Required action:
Please work out how many of the lines below include "Service". Only the number should be given.

[Items listed in a dataset]
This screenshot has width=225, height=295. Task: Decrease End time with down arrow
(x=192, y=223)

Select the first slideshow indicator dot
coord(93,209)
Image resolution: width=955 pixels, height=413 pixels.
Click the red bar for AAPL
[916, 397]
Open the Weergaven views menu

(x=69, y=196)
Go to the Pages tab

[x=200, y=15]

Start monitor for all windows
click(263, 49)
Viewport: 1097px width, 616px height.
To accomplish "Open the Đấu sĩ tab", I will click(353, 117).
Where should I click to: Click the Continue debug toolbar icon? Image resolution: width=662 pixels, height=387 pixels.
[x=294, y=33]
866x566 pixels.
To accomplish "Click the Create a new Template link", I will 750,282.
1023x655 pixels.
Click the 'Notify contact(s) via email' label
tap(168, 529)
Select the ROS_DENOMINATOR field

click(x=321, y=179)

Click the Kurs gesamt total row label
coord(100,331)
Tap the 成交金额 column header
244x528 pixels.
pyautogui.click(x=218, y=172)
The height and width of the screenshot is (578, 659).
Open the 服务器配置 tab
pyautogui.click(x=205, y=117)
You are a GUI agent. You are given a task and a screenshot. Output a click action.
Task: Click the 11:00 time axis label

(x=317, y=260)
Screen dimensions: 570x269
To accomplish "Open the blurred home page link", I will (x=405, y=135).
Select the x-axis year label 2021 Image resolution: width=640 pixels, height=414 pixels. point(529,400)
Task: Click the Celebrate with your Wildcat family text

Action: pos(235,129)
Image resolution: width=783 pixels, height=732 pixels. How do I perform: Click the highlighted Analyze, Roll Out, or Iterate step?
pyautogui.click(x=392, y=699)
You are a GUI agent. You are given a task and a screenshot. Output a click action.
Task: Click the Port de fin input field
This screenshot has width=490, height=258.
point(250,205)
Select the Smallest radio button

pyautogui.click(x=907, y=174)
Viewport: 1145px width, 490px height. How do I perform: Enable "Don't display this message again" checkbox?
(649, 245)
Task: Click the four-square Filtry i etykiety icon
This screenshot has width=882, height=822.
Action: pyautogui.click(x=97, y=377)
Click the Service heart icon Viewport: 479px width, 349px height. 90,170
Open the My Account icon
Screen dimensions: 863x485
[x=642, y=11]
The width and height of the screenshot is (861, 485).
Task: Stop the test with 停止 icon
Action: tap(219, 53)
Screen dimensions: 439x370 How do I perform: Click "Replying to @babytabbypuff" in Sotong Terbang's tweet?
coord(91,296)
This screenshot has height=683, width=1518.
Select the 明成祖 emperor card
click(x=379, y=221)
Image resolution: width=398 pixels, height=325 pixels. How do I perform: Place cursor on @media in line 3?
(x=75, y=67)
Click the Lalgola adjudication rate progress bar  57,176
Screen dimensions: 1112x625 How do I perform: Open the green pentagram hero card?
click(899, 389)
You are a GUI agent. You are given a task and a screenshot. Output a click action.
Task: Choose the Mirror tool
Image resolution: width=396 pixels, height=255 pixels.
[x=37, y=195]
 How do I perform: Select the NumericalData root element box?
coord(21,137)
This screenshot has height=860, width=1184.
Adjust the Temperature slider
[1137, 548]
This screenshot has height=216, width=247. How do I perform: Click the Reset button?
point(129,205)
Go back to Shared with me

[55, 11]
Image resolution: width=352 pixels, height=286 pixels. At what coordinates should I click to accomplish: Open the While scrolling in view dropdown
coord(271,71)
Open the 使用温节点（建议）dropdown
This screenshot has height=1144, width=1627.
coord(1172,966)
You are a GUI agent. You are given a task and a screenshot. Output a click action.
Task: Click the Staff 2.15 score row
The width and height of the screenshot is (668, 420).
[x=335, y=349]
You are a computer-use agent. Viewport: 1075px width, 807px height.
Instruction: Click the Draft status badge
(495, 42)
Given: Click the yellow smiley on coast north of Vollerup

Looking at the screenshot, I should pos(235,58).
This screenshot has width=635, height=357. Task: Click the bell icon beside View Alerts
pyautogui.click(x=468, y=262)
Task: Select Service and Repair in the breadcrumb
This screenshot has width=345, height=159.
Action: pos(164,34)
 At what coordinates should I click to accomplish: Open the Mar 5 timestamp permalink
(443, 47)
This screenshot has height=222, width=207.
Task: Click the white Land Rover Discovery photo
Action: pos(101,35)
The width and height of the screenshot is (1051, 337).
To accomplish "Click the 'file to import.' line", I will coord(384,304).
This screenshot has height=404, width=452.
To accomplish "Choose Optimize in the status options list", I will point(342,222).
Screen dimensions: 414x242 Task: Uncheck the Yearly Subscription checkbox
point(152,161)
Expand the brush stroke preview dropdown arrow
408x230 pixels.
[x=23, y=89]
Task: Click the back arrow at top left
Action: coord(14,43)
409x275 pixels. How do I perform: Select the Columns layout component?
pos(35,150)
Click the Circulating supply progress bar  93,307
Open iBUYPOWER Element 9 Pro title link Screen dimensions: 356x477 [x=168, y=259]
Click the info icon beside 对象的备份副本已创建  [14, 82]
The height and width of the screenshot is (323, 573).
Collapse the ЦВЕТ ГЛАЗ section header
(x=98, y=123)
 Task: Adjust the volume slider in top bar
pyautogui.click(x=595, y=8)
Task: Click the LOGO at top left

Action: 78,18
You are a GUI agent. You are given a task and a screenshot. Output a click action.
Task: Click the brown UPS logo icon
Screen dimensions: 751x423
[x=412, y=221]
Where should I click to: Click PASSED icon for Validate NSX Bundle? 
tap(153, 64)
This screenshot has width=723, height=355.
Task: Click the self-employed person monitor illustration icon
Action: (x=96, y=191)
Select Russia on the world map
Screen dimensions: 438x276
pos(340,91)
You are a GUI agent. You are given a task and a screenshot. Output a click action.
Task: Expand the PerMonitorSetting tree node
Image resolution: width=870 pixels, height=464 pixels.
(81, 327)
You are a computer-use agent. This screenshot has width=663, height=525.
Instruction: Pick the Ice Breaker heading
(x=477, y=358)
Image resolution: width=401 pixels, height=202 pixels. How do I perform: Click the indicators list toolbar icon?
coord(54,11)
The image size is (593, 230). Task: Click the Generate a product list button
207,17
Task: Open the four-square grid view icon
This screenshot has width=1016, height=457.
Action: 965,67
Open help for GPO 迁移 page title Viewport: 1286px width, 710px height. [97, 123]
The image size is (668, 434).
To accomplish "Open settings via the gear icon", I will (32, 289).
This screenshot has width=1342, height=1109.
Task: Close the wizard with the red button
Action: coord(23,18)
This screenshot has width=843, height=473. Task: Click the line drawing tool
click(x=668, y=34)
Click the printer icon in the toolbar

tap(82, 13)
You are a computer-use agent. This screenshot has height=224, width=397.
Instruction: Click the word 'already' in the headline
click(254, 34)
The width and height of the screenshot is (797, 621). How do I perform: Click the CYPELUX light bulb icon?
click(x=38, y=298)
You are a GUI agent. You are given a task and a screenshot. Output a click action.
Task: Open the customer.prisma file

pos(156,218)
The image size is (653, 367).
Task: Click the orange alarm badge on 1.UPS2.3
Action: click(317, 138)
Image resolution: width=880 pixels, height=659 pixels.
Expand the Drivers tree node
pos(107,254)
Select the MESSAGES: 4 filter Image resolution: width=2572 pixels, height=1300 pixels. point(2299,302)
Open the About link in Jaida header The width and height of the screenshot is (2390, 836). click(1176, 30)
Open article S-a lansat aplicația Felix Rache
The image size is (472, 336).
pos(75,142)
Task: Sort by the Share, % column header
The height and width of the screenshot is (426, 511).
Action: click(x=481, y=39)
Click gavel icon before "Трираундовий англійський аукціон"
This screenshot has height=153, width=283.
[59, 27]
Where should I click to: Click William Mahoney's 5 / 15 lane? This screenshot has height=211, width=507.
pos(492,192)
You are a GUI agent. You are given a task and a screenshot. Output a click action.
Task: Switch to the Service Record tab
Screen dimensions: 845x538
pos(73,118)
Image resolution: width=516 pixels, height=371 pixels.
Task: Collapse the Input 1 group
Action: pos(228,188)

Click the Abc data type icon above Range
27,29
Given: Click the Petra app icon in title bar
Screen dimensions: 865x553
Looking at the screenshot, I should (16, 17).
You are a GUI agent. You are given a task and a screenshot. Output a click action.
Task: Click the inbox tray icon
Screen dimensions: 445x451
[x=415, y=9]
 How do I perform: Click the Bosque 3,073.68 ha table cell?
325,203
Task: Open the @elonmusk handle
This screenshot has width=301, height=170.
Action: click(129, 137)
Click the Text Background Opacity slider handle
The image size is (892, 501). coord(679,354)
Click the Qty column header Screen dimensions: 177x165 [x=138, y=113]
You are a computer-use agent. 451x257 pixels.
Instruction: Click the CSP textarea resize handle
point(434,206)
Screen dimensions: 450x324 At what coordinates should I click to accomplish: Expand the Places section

Solution:
3